• [Collected data entries]
----
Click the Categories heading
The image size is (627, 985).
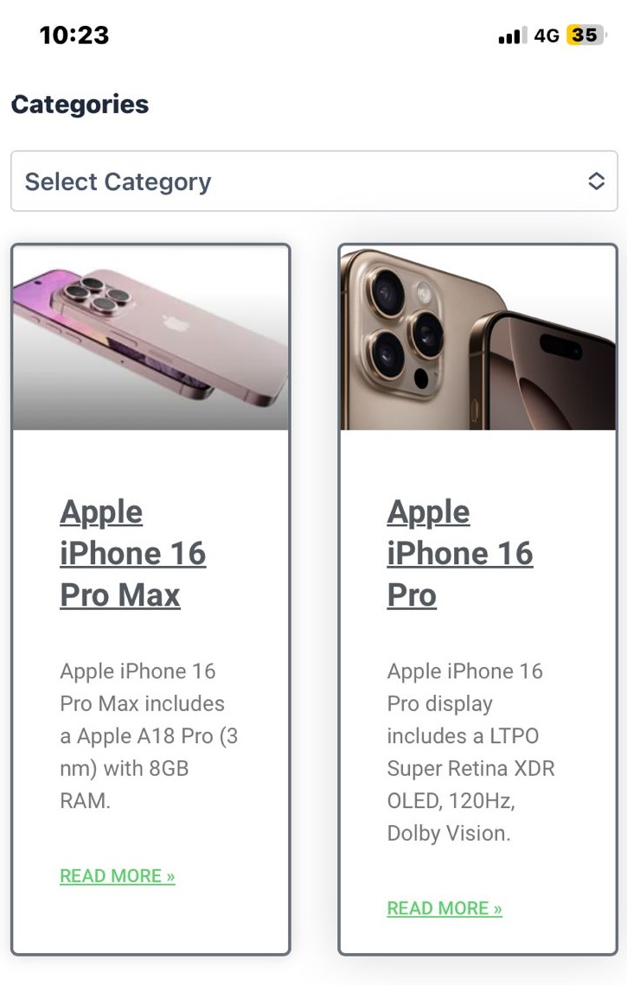point(80,105)
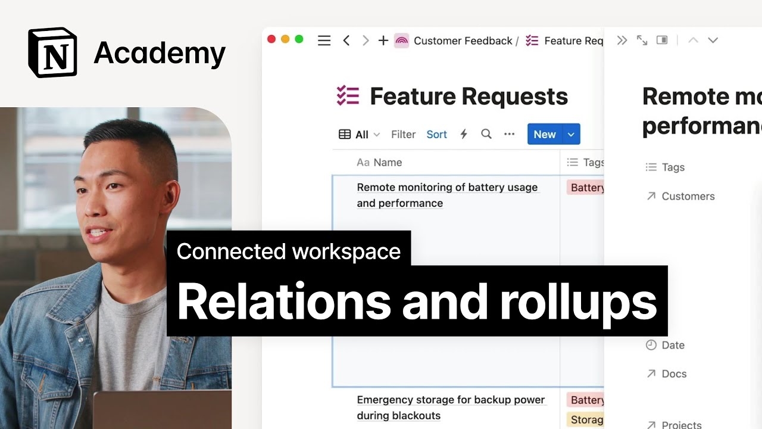Open the Customer Feedback breadcrumb link

coord(463,41)
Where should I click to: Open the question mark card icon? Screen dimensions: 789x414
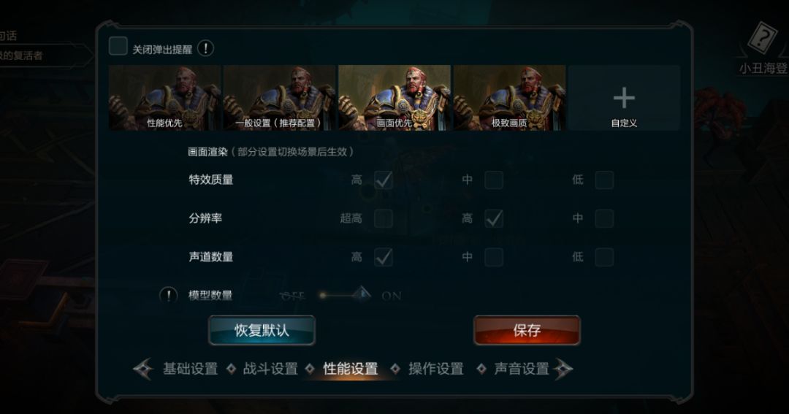tap(761, 38)
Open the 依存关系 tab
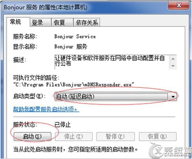Viewport: 192px width, 159px height. point(87,23)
----
Copy every record exactly, without the pictures.

• [Solution to this problem]
Click the Categories heading
The image size is (627, 985).
point(80,105)
Open the Customer Feedback breadcrumb link

coord(463,41)
Where should I click to: Open the question mark card icon? Screen dimensions: 789x414
tap(761, 38)
Open the 依存关系 tab
Viewport: 192px width, 159px height. point(87,23)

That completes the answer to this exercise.